A little over three months ago, the 64-year-old veteran teacher sat in a holding cell at the Hernando County Detention Center, arrested on a charge of child abuse, after punching an unruly Central High School student in the face.
Now she's back at the head of the class, though at a different school, as part of a pending deal with the district to keep her job.
"I'm really glad to be back in the classroom," she said.
Hadsock was arrested on May 11 after she punched a male sophomore who called her a vulgar name and then moved toward her in what she said was a threatening manner. A student's cell phone camera captured the incident.

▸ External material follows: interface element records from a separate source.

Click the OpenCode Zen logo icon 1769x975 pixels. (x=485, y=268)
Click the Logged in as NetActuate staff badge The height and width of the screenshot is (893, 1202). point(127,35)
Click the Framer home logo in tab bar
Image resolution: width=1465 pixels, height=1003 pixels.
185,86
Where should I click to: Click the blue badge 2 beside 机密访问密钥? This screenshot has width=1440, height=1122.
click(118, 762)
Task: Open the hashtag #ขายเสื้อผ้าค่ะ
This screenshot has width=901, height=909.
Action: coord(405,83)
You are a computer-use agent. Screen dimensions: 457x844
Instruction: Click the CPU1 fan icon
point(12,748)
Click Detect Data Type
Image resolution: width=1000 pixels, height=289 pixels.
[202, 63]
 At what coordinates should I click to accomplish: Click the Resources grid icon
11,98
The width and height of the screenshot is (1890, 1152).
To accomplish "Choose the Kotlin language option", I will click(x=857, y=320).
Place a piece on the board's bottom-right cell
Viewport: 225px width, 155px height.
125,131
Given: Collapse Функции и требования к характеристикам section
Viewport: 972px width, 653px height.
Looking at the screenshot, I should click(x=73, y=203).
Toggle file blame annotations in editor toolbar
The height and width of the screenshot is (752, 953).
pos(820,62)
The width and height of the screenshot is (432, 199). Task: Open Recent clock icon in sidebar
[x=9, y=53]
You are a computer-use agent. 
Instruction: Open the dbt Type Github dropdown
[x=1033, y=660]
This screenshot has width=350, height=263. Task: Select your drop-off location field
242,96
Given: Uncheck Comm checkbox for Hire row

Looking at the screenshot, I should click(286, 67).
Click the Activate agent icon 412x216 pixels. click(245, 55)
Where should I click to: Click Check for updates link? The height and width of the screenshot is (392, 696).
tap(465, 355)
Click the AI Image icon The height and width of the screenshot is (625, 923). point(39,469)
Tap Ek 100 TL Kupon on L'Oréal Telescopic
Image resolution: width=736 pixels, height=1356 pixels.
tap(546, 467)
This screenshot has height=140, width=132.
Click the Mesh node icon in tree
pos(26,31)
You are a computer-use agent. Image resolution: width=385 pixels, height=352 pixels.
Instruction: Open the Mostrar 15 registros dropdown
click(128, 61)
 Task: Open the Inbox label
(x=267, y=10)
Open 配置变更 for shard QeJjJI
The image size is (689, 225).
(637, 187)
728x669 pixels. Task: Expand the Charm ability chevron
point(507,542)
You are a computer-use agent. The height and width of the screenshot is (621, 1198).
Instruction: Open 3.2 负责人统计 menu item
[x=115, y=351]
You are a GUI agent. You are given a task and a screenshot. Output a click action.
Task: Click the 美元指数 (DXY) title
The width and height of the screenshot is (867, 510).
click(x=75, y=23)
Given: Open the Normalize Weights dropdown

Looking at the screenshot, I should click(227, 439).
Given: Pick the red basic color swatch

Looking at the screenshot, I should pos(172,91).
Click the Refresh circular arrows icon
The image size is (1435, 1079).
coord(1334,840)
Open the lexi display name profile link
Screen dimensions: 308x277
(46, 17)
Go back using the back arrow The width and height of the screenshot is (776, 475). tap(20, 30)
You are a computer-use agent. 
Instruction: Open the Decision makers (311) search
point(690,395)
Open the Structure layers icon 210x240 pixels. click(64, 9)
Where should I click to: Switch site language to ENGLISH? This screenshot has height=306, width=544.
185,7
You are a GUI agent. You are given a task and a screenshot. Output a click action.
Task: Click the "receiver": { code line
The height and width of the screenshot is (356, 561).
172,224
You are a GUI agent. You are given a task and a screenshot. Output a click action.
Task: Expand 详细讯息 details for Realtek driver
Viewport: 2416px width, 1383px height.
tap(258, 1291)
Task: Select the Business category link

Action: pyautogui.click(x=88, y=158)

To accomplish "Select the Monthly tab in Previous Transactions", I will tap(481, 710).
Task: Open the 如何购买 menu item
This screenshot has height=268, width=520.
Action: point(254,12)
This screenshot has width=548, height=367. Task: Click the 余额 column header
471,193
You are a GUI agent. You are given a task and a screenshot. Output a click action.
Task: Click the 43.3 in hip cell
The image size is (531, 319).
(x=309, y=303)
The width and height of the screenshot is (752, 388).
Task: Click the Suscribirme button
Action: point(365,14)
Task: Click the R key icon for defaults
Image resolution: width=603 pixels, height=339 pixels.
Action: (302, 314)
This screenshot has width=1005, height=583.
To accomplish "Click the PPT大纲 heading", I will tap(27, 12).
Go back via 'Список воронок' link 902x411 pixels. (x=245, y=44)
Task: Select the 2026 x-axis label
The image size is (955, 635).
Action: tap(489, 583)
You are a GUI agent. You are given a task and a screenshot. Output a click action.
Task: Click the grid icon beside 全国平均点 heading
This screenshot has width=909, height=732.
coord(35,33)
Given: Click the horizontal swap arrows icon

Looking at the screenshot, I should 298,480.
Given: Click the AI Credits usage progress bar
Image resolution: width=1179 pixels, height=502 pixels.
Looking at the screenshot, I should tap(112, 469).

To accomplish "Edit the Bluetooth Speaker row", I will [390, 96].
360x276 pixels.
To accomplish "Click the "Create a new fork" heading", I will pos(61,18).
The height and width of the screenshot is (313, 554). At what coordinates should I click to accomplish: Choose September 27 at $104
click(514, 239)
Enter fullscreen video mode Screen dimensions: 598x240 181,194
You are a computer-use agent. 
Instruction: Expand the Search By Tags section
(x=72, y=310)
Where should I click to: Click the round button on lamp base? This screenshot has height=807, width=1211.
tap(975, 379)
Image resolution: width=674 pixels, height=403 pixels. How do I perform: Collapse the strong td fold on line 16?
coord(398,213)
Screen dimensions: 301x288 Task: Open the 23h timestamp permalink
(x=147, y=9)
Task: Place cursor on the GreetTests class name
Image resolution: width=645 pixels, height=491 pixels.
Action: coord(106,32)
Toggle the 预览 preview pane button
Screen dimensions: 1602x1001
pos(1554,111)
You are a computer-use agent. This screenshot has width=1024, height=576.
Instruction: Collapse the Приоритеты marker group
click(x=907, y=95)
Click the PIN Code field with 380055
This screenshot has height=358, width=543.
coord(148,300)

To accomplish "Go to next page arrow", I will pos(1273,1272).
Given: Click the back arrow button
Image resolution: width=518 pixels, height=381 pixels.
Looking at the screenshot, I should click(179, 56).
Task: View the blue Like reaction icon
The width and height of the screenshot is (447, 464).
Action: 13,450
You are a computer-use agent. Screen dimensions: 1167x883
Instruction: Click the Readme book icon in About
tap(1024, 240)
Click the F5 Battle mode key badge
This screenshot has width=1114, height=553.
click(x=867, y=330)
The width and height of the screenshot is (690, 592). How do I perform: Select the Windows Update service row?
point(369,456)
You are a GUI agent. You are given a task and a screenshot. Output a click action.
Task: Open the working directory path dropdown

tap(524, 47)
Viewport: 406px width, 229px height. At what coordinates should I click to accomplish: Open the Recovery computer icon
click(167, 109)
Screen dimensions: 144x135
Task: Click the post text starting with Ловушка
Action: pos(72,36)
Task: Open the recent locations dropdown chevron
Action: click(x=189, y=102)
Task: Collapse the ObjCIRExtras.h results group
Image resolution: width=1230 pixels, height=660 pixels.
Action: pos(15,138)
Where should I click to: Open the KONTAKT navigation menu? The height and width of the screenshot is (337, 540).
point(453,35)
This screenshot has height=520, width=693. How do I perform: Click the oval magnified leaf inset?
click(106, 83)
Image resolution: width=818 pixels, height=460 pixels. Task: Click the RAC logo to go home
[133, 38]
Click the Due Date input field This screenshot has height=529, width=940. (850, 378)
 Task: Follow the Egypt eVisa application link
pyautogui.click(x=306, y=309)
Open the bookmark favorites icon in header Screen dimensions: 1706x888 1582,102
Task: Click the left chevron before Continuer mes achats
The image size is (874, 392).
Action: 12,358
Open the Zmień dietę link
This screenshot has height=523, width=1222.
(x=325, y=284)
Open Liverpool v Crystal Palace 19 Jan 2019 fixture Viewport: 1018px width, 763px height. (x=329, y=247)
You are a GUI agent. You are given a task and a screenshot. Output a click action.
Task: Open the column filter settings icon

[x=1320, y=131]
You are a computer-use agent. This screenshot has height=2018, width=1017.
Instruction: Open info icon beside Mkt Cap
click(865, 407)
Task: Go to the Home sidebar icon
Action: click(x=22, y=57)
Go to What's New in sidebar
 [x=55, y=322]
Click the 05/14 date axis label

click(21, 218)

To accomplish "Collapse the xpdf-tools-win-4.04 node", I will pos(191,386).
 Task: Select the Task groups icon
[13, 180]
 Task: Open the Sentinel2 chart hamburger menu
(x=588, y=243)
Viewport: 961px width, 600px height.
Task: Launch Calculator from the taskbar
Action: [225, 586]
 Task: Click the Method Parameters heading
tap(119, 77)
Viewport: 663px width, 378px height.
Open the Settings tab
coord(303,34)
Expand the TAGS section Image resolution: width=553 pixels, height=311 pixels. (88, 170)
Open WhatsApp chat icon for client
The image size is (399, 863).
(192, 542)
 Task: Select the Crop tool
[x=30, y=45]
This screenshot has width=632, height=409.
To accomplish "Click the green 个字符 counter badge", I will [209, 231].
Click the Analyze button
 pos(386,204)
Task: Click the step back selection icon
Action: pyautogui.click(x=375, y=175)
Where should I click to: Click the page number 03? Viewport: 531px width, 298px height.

Three weeks after her arrest, prosecutors declined to charge her. She was suspended with pay, then took an extended leave as the district investigated. The results will not be public for another two weeks or so.
Superintendent Bryan Blavatt said Hadsock might have done more to de-escalate the situation.
"Obviously, she's not lost her job," Blavatt said. "Any other disciplinary action would be minor."
Blavatt called Hadsock an effective and strong teacher, saying they need her back at work.
Hadsock declined Monday to comment on the case's specifics.
She told reporters after her arrest that she was innocent of wrongdoing and hoped to return to Central, where she'd taught since the school opened in 1988. The incident made national headlines, and Hadsock and her attorney traveled to New York to appear on the Today show. She became a hero in the eyes of many, lauded as a symbol of discipline in a culture plagued by increasingly disrespectful youngsters.
Hadsock, who had a blemish-free disciplinary record, agreed returning to Central would probably be a distraction, said Blavatt and Joe Vitalo, president of the Hernando Classroom Teachers Association.
According to Hadsock's previous account of that day, the student licked a classroom window and left saliva, then refused to clean up the mess. She told him to go to the principal's office.
The student launched a verbal assault as he walked up to her. The video picks up from there.
"Step back right now!" Hadsock shouted, her back up against a classroom door.
The student stepped forward, towering over Hadsock, who stands 5-foot-5. Hadsock punched him twice, and another student pulled him back. The boy had a small cut to his lip.
He was suspended and, with his family, agreed to a transfer to another high school, Blavatt said.
"They were very apologetic and recognized the young man was probably out of line, and my sense is they just would like to see the situation over for everybody," he said.
Hadsock, who will teach grades K-5, said Explorer has welcomed her with open arms.
On Monday, the rules of her class were up on the whiteboard. Among them: Respect materials and others and Listen and follow directions.
She hasn't taught elementary school in some 25 years, but it feels right, she said.
"Seniors, I was getting ready for life, kindergartners, I'm getting ready for school," she said.
"I think I'm going to be great at it."